After wondering why “Black people are being mean to Julz,” he expanded the line of questioning to include white people in general, saying that Black people can’t take a joke and basically accusing us of being reactionary and sensitive. It follows a line of thought that often crops up when a celebrity or public figure is being grilled on social media, a worry that “cancel culture” has gone too far, that the rhetoric of vilification is more harmful than whatever toxic comments or behaviors the original speaker made or engaged in.

Of course, people took that condemnation about as well as you’d expect, lining up Daniel for cancelation himself. Within hours, Twitter was deluged in missives decrying everything from his comments to his music to the gap in his teeth. To be fair, he expected the backlash, brashly challenging viewers on his live stream to “cancel me.” It seems they’ve taken him up on his offer in spades. However, as with any situation involving controversy online, some have come to his defense, wondering whether there is at least a nugget of truth to his words and just why Twitter is constantly canceling folks, to begin with.

[Pixel coordinate grounding data]
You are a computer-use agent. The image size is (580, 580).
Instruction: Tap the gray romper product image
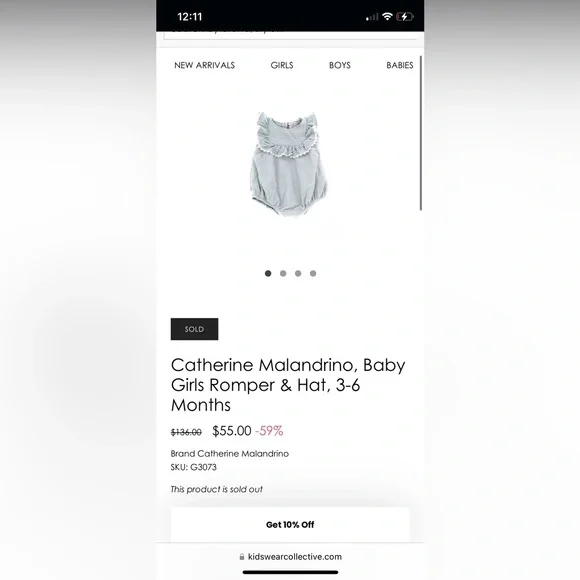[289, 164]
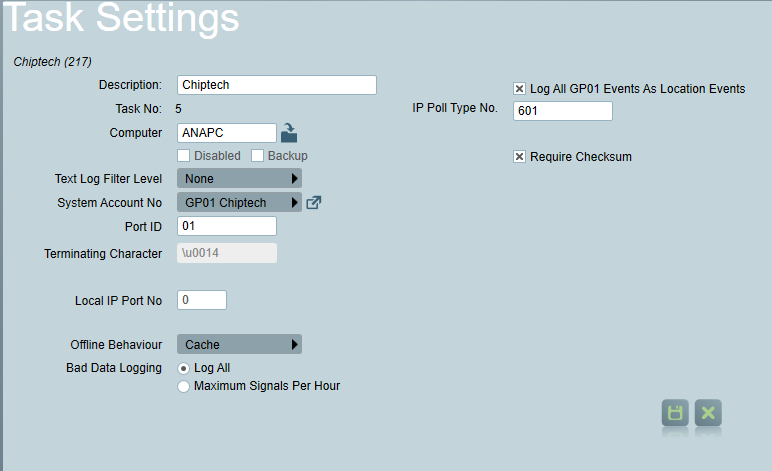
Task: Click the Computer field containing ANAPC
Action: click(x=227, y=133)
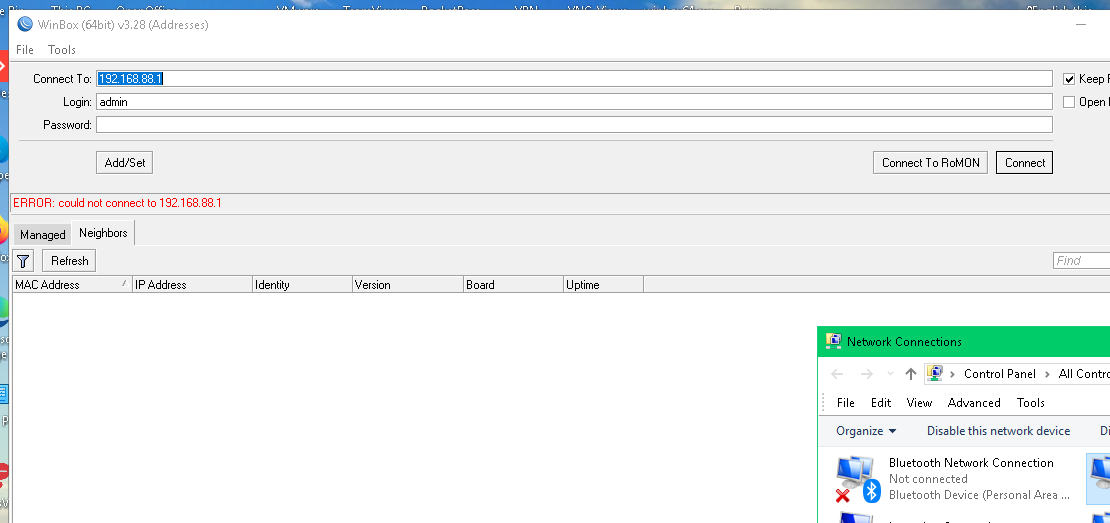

_TASK ITEM A_
Answer these questions from the passage about cancel culture:
(i) According to him, what can't Black people take?
(ii) How soon was Twitter deluged with missives?
(iii) What did he challenge viewers on his live stream to do?
_TASK ITEM B_
Extend the passage about cancel culture, picking up after its final sentence.
These entries have no connection to the passage about cancel culture.

_ANSWER A_
(i) A joke.
(ii) Within hours.
(iii) To "cancel me."

_ANSWER B_
First off, let’s ask: Why did Daniel Caesar, a 23-year-old, Oshawa, Ontario, Canada-born, Seventh Day Adventist-raised singer feel the need to weigh in on American racial politics in the first place? Let’s be fair, here — social media has made “experts” and pundits out of all of us, even in areas we have no business spending our two cents. It should be pretty clear from the jump that Daniel doesn’t have the proper context to address the complexity of race issues in America, but that social media gave him a platform to voice his underinformed opinion — he doesn’t really deserve to be punished for that.

He does, however, need to be held accountable — as does anyone with a similar platform who says or does things that advance or propagate harmful narratives that have real-world consequences. Let’s look at another example of a celebrity sticking his proverbial foot in his mouth and how his words and deeds spiraled into a direction he never intended them to go because he lacked the education and intent to keep them from doing so: Kanye West. Remember last year’s Kanye cancel-fest that began with his appearances in a Make America Great Again hat and ended with a bizarre, embarrassing trip to the White House?

In Kanye’s mind, he was very likely proudly flexing what he thought were original, rebellious ideas about shaking up the status quo. Instead, he lent ammunition to the worst kinds of opportunists like Alex Jones and Candace Owens, who used his implicit co-sign of their own radical, anti-Black agendas to advance projects and ideas that have a proven, detrimental effect on Black lives in America — which will always, in turn, have a detrimental effect on America itself. When some citizens are unsafe and lack opportunity, it undermines the entire democracy.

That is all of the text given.